TemplateVMs and StandaloneVMs on secondary pool cannot connect to qrexec agent

bengee · December 17, 2024, 12:35am

Using the user docs for creating secondary storage, I created an additional encrypted storage pool on a internal hard drive to offload the majority of appVMs and preserve my ssd space. This works fine and using the lsblk command I can see that the appVMs of any type go correctly to the assigned hdd-disk pool. And the qvm-pool list command lists both pools as well.

However, when I create a templateVM or standaloneVM on the hdd-disk pool they are unable to start and present the: cannot connect to qrexec agent error message. Cloning had the same result in what I tested. I also tried playing with more memory on those VMs but these failed with the same result. If I duplicate my VM creation but create it on the default vm-pool these will now start without issue. And with default settings ie memory etc. so memory doesn’t appear to be an issue for that qrexec agent error at least in these circumstances.

It appears the only appVMs that are located on the hdd-pool and that start without error are the type: appVM (persistent home, volatile root). While the majority of my appVMs are of that type, I would like to create as many of the VMs as possible on the hard drive which has oogles of space available while my ssd is limited.

I checked out the logs of the associated qubes getting the failure and error and there appears to be an attempt to chroot to a NEW_ROOT. Shortly after is an attempt to reopen stdio to DEV and then a Kernel panic - not syncing error. Game over. The log also states switch_root Not tainted 6.6.63-1.qubes.fc37.x86_64. Then it throws a trace.

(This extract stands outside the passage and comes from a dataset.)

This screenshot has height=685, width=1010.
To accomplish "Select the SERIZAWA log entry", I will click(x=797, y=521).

And I would guess the qrexec agent error appears.

I do not know enough about how this works as I’m fairly new to both Linux and totally green with Qubes OS. It seems Qubes is either missing some config to allow the operation of the templateVM and standaloneVMs with this setup configuration, or that Qubes is still coded somewhere to use the default-pool for templates and standalones regardless of the disk-pool. It lists both pools being available when creating in the gui but seems missing something that actually allows it. Again–the appVM type: (persistent home, volatile root) all work fine from the hdd-pool with no issues. And yes I am aware of the Caution note under the advanced tab about changing the settings and not starting, but if it works without issue for one appVM type why not all of them?

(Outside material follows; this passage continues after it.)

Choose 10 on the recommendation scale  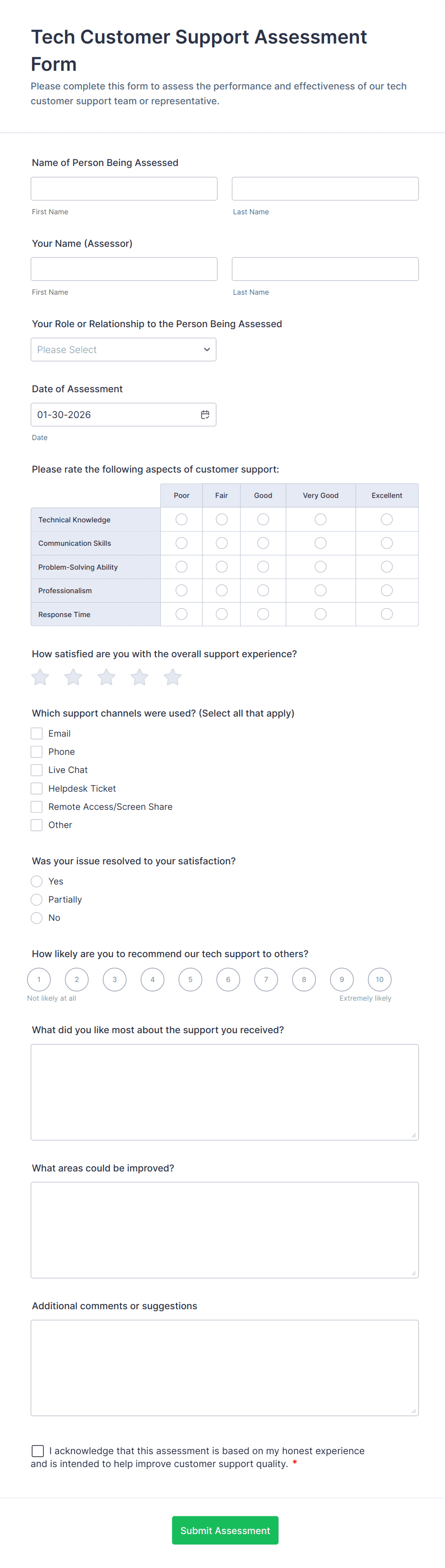pos(379,979)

Anybody have an idea why the template and standalone VMs have issues versus the (persistent home, volatile root)? I mean it’s just disk space and if it works for one, then why not the other? Also, seeing the chroot in the logs makes it seem like the volatile root would be the type with the issue not the VMs that had persistent roots. Other than this QubesOS has been working just fine. Thanks anybody!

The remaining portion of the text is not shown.